Extracted material
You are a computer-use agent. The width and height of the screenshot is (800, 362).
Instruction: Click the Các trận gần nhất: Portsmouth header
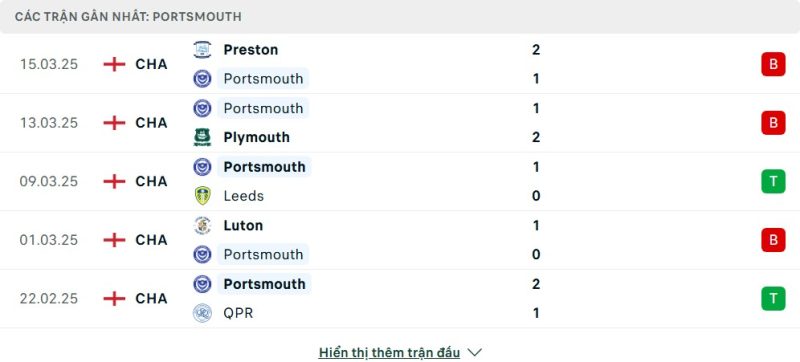(128, 17)
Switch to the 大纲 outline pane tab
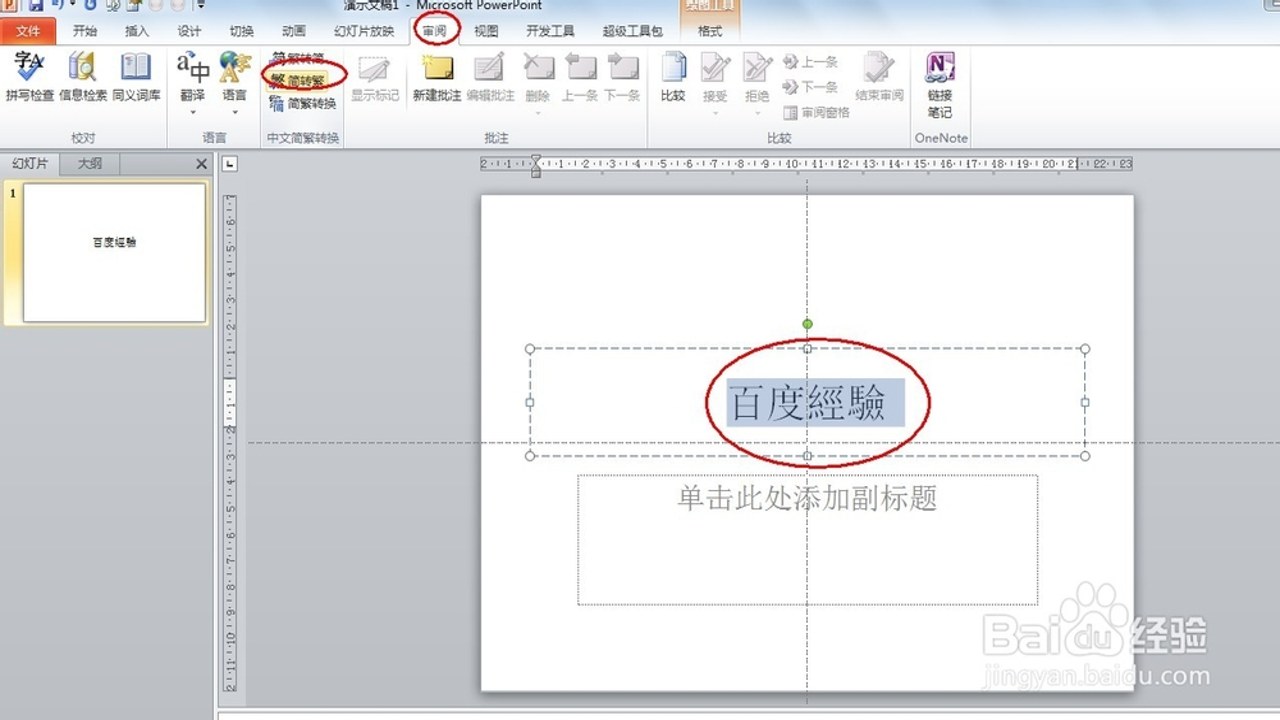The image size is (1280, 720). click(x=90, y=164)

The problem
Each record is to be restated word for word; no picture goes in.

Exercise response
You are a computer-use agent. The width and height of the screenshot is (800, 362).
Instruction: Click the Các trận gần nhất: Portsmouth header
(128, 17)
Switch to the 大纲 outline pane tab
The image size is (1280, 720). click(x=90, y=164)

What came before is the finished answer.